Par ailleurs, puisque la planification familiale n’est pas interdite par le Coran ou la tradition Islamique, la grande majorité des érudits pensent qu’une contraception n’est permise par l’Islam que dans le cadre d’une relation familiale entre un homme et une femme – c’est-à-dire que le couple doit être marié. Et que la contraception doit faire l’objet d’un consentement. Dans ce contexte, pour parvenir à amener vers la planification des naissances et éviter de heurter les valeurs culturelles et religieuses locales, il faut mener campagne en s’appuyant à la fois sur des recommandations religieuses, et à la fois en soulignant le lien existant entre espacement ou limitation de naissances et la protection de la mère et de l’enfant. Les messages doivent viser à faire évoluer des comportements « subis » sous la pression du groupe social ou familial qui attend que le couple ait des enfants sans que ce choix ne soit réellement le sien. Tout ceci impacte à terme la santé de la femme, de la mère, de l’enfant et du couple.

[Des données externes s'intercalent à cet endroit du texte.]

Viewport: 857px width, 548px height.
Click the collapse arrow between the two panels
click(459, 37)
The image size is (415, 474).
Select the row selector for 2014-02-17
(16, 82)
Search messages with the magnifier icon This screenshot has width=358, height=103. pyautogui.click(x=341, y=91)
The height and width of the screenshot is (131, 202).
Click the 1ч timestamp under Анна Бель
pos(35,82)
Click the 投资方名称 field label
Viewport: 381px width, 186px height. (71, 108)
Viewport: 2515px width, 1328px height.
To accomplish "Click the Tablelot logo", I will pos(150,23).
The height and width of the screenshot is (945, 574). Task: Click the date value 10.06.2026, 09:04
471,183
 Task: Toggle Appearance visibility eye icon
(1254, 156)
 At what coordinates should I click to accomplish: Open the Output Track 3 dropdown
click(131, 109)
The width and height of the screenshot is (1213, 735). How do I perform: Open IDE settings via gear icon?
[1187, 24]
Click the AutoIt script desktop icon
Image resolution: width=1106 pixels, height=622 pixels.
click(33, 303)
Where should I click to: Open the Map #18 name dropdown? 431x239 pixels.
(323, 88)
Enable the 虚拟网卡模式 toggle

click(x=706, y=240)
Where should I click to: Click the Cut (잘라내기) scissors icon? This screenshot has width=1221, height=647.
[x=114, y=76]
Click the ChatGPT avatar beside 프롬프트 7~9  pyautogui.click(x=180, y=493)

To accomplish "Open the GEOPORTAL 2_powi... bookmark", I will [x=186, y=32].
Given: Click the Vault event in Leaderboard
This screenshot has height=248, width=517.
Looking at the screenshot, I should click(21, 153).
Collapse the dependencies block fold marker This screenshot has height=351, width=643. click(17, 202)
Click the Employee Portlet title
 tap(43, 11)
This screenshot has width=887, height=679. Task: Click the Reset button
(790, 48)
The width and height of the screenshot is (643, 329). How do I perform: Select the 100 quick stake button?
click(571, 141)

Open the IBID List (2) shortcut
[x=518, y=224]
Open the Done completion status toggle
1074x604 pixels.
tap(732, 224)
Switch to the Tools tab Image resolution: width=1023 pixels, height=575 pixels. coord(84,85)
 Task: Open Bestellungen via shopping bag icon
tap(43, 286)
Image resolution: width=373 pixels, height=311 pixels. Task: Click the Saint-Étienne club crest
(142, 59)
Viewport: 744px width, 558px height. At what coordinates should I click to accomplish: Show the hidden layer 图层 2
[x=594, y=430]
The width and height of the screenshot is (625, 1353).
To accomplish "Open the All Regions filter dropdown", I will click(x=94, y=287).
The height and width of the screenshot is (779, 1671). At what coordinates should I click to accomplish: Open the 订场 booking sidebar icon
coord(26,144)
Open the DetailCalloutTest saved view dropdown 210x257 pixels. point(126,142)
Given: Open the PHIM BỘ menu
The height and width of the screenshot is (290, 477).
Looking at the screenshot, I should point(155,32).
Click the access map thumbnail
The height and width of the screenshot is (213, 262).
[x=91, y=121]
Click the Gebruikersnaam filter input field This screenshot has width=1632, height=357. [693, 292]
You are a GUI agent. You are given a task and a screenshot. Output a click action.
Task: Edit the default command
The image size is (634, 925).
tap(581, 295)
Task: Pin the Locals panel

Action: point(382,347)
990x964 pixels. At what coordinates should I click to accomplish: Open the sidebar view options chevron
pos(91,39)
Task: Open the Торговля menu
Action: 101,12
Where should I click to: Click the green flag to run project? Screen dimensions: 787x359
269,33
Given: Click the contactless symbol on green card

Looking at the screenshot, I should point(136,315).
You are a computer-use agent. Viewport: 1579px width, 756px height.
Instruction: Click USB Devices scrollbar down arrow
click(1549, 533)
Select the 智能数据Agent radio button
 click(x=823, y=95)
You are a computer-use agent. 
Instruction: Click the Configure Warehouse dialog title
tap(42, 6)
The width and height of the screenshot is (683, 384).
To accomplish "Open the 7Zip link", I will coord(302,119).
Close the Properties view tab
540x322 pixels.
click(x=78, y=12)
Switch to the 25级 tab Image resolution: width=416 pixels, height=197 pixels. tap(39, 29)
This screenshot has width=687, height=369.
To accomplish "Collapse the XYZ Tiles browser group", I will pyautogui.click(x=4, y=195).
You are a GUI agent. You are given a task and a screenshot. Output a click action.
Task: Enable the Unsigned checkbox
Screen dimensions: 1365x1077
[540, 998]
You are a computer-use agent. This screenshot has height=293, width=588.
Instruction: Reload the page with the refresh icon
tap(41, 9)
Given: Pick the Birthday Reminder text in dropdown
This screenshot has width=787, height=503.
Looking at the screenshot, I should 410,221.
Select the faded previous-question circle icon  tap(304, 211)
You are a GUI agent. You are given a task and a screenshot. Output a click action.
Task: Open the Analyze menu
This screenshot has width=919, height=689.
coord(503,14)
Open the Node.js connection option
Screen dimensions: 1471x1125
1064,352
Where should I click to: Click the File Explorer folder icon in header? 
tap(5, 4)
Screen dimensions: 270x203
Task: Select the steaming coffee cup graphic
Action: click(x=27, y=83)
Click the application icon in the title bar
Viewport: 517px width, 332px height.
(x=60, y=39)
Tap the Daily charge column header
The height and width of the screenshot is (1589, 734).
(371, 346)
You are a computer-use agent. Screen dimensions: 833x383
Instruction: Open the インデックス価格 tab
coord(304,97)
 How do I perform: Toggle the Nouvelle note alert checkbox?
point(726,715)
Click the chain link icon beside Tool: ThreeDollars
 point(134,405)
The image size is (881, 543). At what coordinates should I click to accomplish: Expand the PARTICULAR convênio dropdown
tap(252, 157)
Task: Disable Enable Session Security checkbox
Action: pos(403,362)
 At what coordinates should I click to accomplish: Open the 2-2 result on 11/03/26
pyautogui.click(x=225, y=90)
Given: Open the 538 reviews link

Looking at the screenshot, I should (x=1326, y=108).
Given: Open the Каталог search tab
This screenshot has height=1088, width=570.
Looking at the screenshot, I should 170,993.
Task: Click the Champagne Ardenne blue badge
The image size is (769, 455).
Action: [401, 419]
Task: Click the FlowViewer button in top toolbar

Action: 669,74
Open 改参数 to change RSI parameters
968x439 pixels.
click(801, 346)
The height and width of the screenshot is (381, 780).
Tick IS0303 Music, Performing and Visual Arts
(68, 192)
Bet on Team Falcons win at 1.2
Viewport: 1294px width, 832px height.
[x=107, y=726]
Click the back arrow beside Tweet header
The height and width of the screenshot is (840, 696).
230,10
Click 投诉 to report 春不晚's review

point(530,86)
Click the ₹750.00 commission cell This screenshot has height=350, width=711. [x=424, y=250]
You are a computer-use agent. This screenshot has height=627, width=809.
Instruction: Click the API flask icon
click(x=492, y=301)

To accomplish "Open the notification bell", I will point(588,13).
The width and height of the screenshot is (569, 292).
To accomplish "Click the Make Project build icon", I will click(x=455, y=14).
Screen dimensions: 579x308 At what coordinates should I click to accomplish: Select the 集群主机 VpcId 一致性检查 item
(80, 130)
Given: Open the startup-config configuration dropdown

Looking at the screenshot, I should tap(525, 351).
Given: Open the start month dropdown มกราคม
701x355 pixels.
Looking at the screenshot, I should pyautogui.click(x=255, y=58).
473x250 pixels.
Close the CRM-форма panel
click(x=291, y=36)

En conséquence, une campagne de planification adaptée devrait promouvoir une meilleure maitrise pour la femme ou le couple de son projet d’enfant et ainsi de contribuer à lutter contre les grossesses précoces, trop fréquentes, trop nombreuses et tardives. Ce sont là des enjeux majeurs de santé publique qui s’inscrivent dans les orientations des programmes de l’OMS et de l’UNFPA en matière de santé sexuelle et reproductive6. Cette réalité étant maintenant rendue publique, le débat est lancé et des solutions sont attendues.
Salim MOUHOUTAR
Auteur et Conférencier
Ancien acteur de la campagne 1-2-3 : BASS.
1 Chiffres Insee sauf mention contraire.
2 Rapport Observatoire des mineurs isolés de 2016. Ils seraient 10.000 en 2019 selon le recteur de Mayotte
3 Inférieur à 2, 5 kg.
4 Quelques matrones connues à Mayotte: Coco ma Zaïna à Sada ; Moizaza à Mtsapéré et Moinécha Moumini à Mamoudzou.